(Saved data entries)
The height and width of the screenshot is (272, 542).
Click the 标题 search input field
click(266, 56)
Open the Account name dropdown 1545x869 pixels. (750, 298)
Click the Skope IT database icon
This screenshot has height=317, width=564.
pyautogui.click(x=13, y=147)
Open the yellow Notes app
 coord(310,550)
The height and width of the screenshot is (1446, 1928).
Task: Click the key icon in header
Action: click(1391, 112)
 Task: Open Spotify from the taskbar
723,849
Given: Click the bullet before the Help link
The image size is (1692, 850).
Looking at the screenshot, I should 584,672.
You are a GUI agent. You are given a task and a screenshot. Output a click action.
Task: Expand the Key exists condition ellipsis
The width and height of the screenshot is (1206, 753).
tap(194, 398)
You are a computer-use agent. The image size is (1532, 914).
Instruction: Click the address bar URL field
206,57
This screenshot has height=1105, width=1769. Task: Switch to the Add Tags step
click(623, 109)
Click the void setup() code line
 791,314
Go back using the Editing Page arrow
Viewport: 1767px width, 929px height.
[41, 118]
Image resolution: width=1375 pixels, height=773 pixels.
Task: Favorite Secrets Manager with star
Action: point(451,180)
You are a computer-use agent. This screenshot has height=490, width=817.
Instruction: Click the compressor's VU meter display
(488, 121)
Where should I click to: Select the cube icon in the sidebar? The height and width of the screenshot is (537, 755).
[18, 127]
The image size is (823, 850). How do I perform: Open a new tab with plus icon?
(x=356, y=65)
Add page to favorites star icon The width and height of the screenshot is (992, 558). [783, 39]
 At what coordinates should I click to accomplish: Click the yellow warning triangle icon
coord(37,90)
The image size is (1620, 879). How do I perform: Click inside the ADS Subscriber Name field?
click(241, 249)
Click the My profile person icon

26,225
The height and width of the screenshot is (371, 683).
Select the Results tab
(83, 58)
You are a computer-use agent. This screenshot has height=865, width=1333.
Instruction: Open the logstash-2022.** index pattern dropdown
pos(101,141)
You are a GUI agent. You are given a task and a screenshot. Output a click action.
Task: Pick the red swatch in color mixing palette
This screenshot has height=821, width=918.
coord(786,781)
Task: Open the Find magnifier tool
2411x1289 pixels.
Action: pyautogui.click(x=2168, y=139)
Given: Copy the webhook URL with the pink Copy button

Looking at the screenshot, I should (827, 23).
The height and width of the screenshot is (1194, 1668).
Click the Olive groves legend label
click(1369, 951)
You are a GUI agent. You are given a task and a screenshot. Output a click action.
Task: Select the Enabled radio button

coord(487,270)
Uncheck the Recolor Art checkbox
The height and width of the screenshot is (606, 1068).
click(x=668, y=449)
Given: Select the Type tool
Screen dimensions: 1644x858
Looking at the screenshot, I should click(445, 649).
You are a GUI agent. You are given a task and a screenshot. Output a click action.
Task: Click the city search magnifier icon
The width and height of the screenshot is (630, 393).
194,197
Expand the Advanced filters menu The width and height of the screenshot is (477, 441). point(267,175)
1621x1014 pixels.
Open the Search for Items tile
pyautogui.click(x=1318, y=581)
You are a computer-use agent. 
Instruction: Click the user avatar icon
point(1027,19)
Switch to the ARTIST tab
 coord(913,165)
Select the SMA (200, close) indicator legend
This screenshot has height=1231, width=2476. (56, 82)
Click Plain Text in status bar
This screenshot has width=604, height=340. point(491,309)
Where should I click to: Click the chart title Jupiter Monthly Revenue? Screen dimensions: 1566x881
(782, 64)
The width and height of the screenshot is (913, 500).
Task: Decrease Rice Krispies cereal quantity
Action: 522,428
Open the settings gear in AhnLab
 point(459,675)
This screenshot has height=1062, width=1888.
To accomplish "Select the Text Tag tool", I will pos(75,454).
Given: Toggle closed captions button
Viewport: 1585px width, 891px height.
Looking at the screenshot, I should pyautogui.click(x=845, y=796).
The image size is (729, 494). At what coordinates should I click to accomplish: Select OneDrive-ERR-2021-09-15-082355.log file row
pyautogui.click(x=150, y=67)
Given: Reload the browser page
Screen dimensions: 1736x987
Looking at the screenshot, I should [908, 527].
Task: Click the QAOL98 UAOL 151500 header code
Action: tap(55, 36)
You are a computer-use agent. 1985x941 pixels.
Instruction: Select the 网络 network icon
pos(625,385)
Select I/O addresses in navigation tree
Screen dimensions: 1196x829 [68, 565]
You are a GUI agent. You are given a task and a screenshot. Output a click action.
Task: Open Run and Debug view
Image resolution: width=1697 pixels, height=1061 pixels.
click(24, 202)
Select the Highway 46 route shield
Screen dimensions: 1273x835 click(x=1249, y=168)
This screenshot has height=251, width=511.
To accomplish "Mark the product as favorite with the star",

**YOUR TASK:** Search the data above for the string "tool" and return every line that has it.

**EXPECTED OUTPUT:**
Task: Open the Find magnifier tool
Given: Select the Type tool
To accomplish "Select the Text Tag tool", I will pos(75,454).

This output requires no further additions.